Francis Fukuyama, notable ex-neocon and professor at JHU’s SAIS, takes to the pages of The Washington Post today, helping tamp down the notion that emerged with 9/11 that we are in perpetual witness of great crises. Notably, despite what might be percieved as a worldwide resurgence of autocratic power (especially in China and Russia), these states lack the truly dangerous motivating ideologies of a Fascist Germany or Soviet Union and in fact, spend a fair amount of energy kowtowing to various democratic principles. More importantly, our more “dangerous” competitors — again, Russia and China — have relied heavily on capitalism to propel their economic growth (especially so in China), and as such, are considerably less likely than their ideological counterparts to pursue worldwide domination that lies counter with their prospects for prosperity.

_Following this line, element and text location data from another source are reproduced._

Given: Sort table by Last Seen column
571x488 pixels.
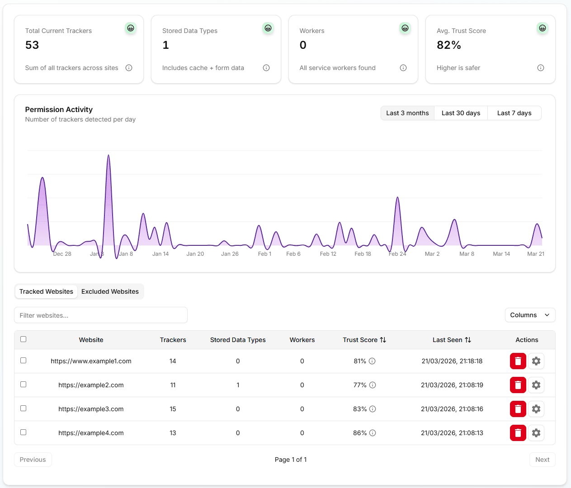Looking at the screenshot, I should (452, 340).
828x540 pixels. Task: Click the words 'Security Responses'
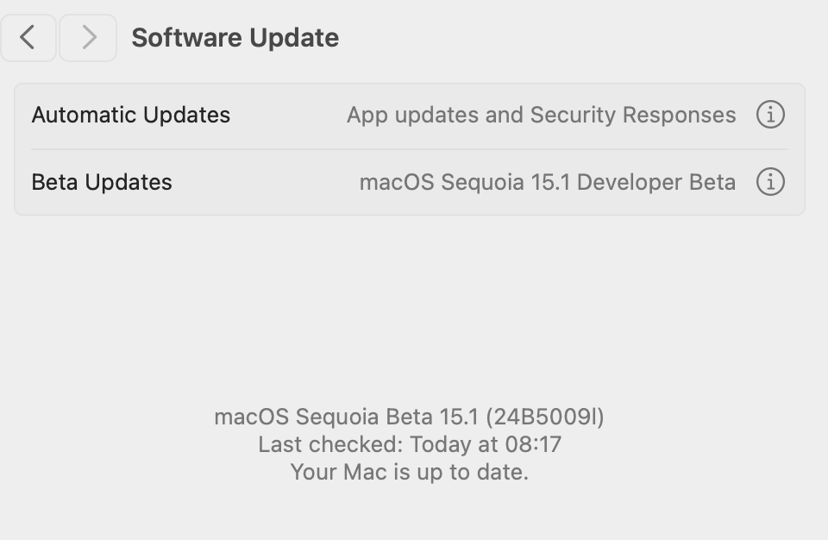pyautogui.click(x=633, y=115)
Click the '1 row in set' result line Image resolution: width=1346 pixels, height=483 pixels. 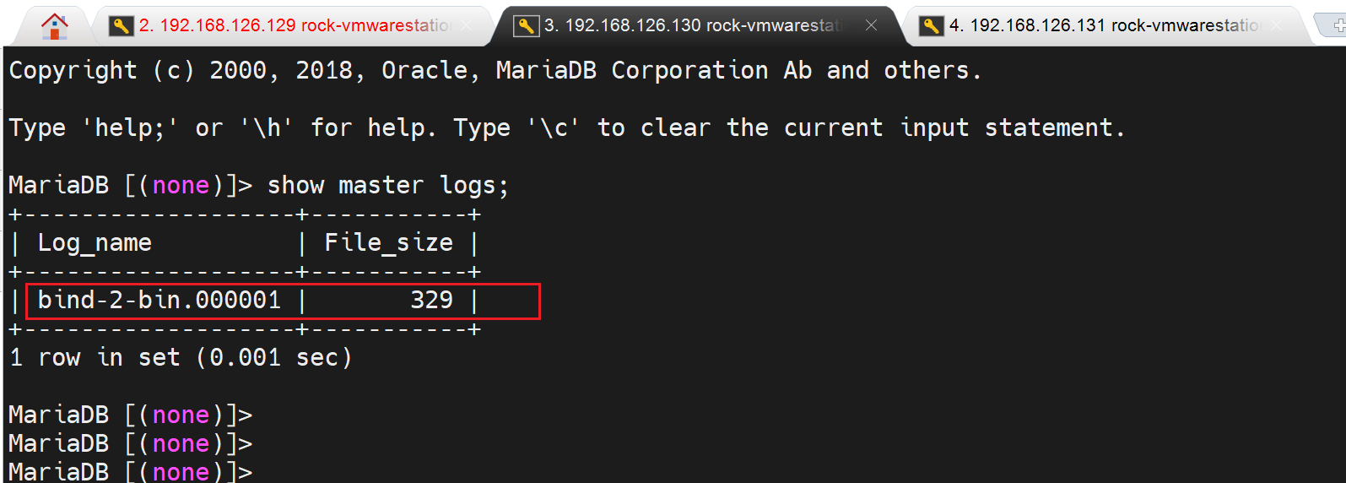(x=180, y=358)
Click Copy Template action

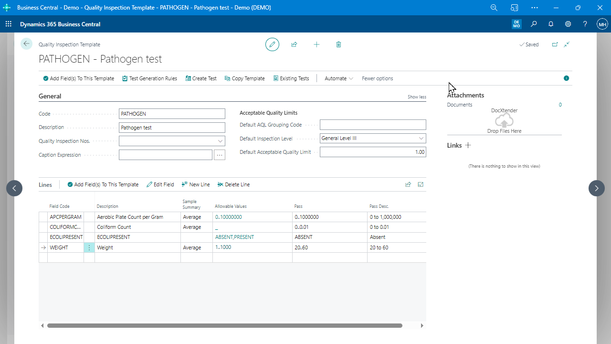pyautogui.click(x=244, y=78)
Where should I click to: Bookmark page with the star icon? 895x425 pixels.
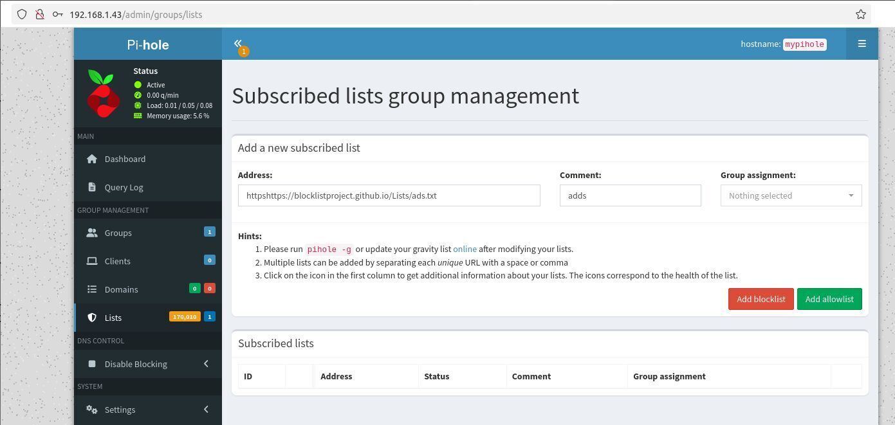860,14
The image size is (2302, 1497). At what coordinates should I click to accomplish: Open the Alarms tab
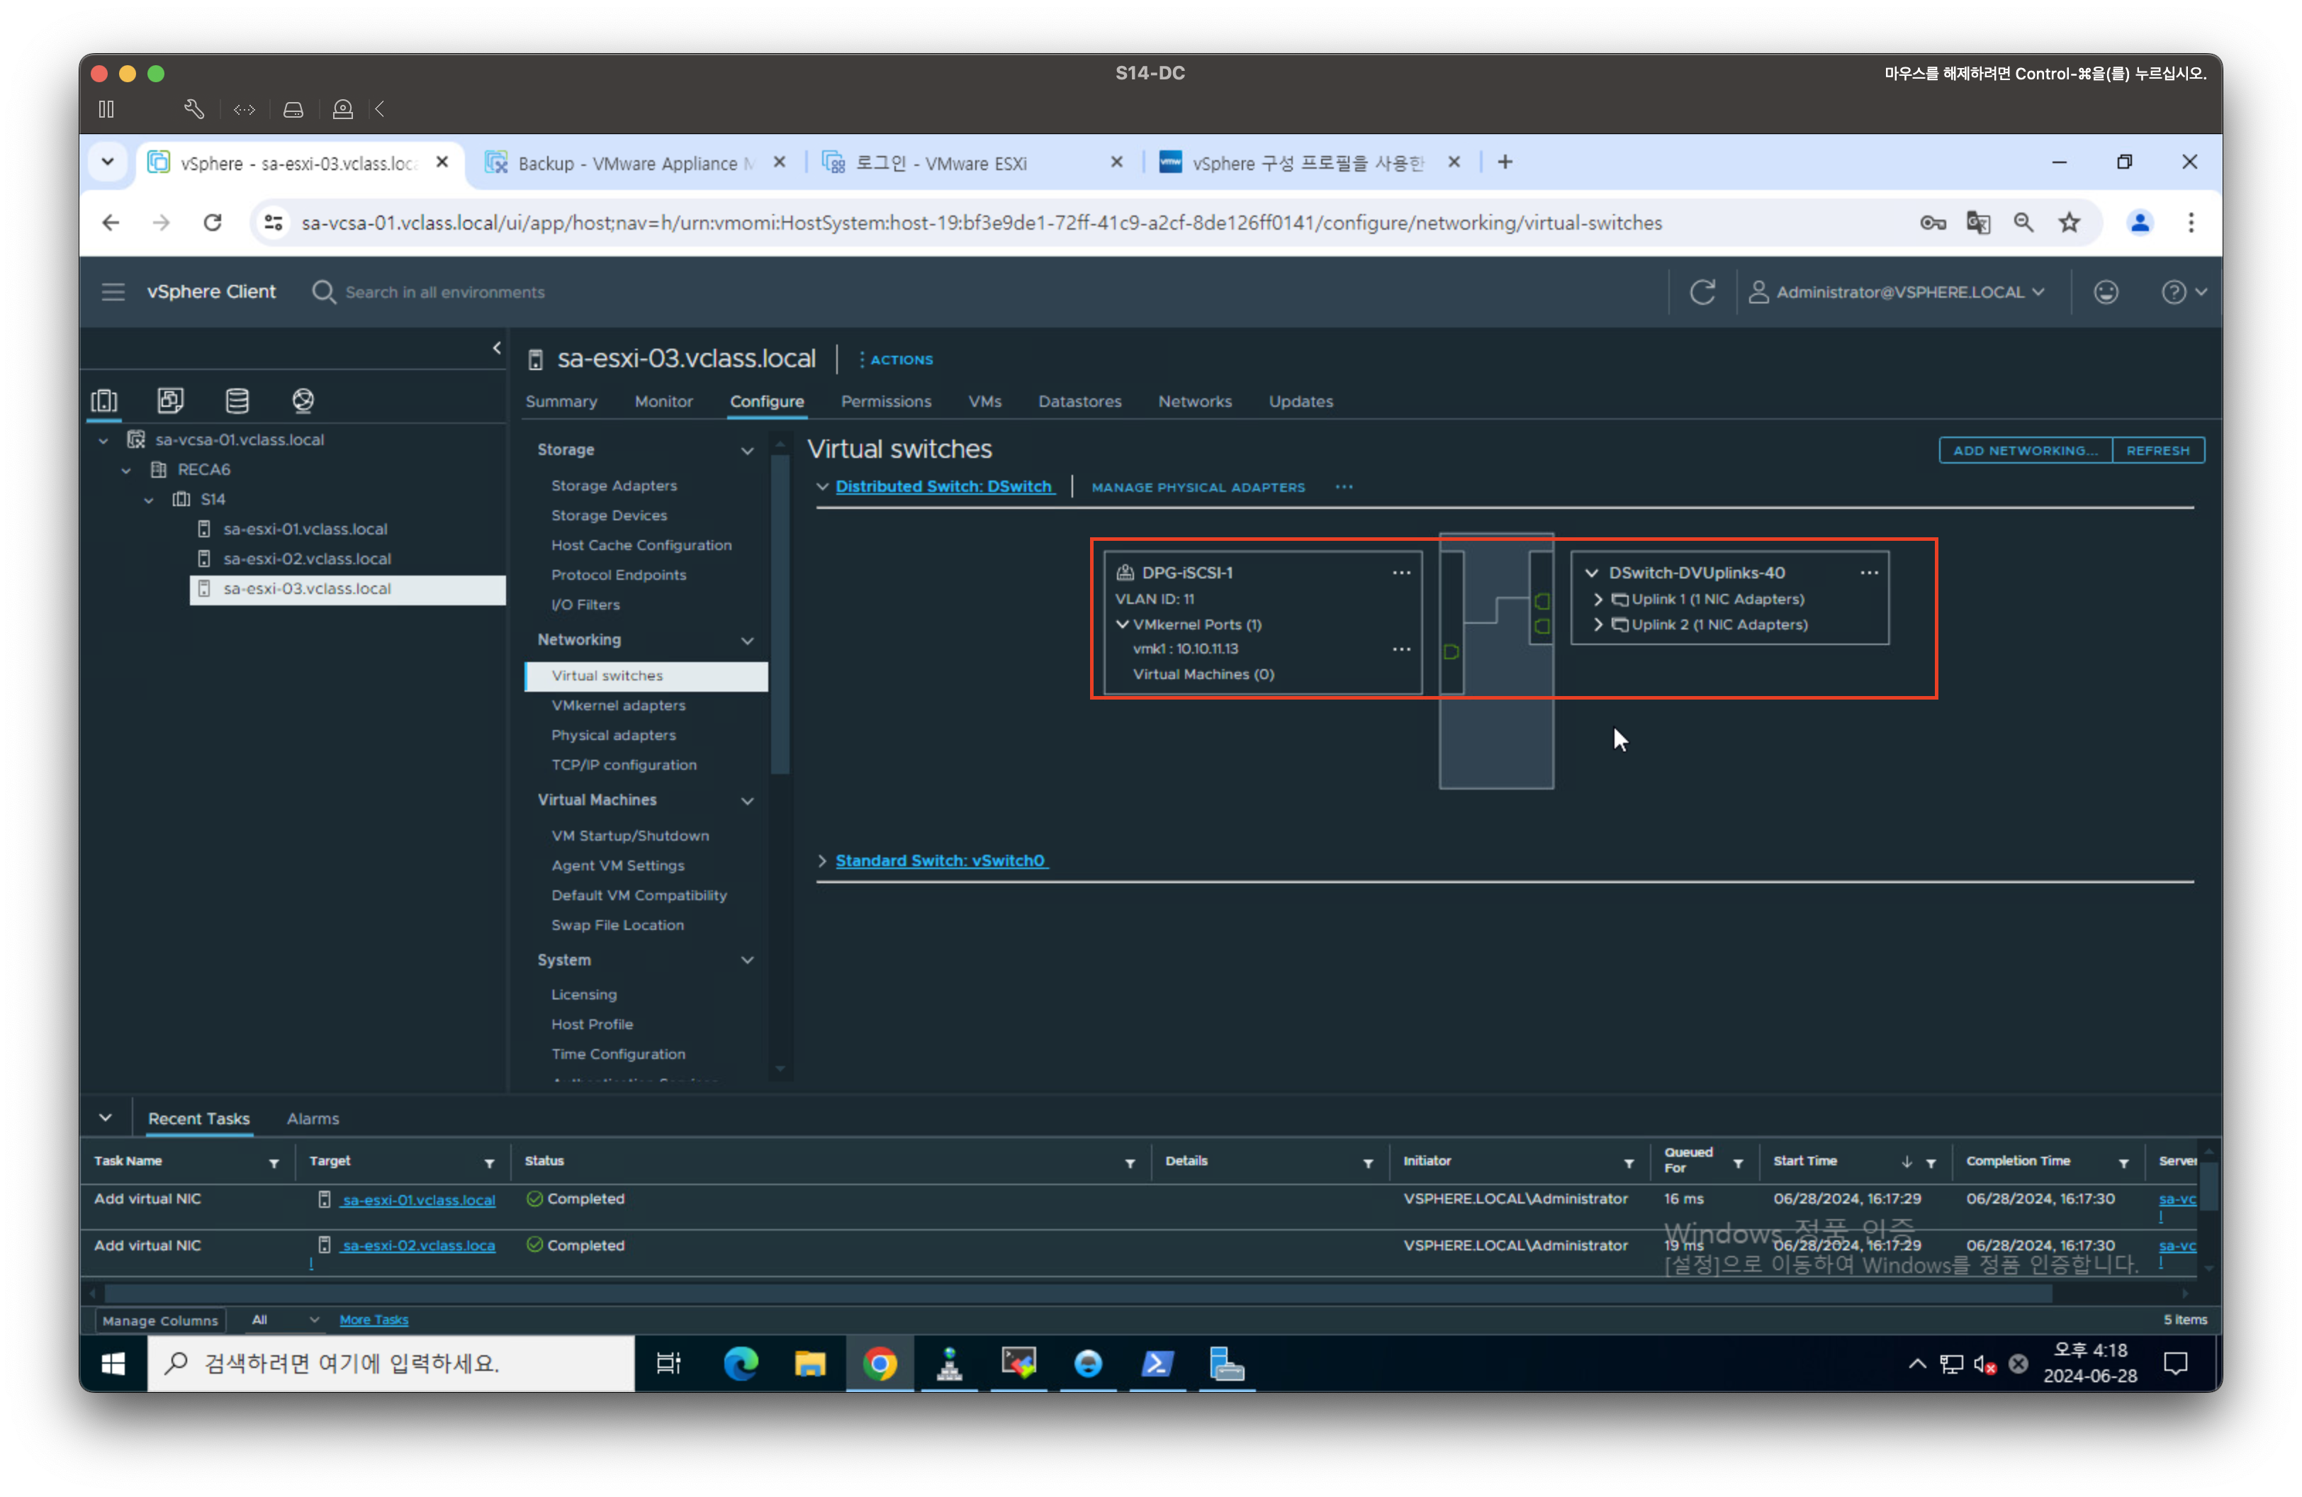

Indeed, in today’s global economy, a country’s economic growth can increasingly rely on sound foreign policy. This is precisely what Fukuyama fears: that worldwide economic growth will fail to match the pace of increased commodity demands, resulting in a “Malthusian world in which one country’s gain will be another country’s loss.” This can already be evidenced in increasing food prices in response to shifts agricultural production towards corn ethanol in the United States. Fukuyama warns that in this world, securing peace through liberal internationalism will be increasingly difficult.

Fukuyama’s warning underscores the current need to distance ourselves from a neocon foreign policy which envisions a unilaterally acting U.S., freely moving on behalf of and clamoring towards its perceived hegemony. While the past few years have sufficiently proven the fallacy in this line of thinking, Fukuyama’s point about economic prosperity demonstrates why rolling back the hawkish neocon policies of the Bush administration (and those unquestionably shared by a future McCain administration) is not merely a matter of morality, but more importantly that of national self-interest. In hinting at the difficulties confronting a liberal world order, Fukuyama inadvertently makes this point himself:

The totalitarian dictatorships of the 20th century induced us to draw a sharp distinction between democratic and authoritarian states, a habit of mind that is still with us. But democracies don’t automatically all have the same interests (just look at the clashing U.S. and European views on Iraq), and neither do autocracies.

Fukuyama fails to distinguish between U.S. policy towards Iraq and U.S. views on Iraq. Indeed, most of Europe has been hostile to the War in Iraq, and the U.S. has been simply hostile to Iraq, but as this past week’s agreement on troop withdrawal evidences — a measure McCain had denounced as recently as July 2008 — our extracation from occupation of Iraq is at once congenial to worldwide opinion and our own national self-interest.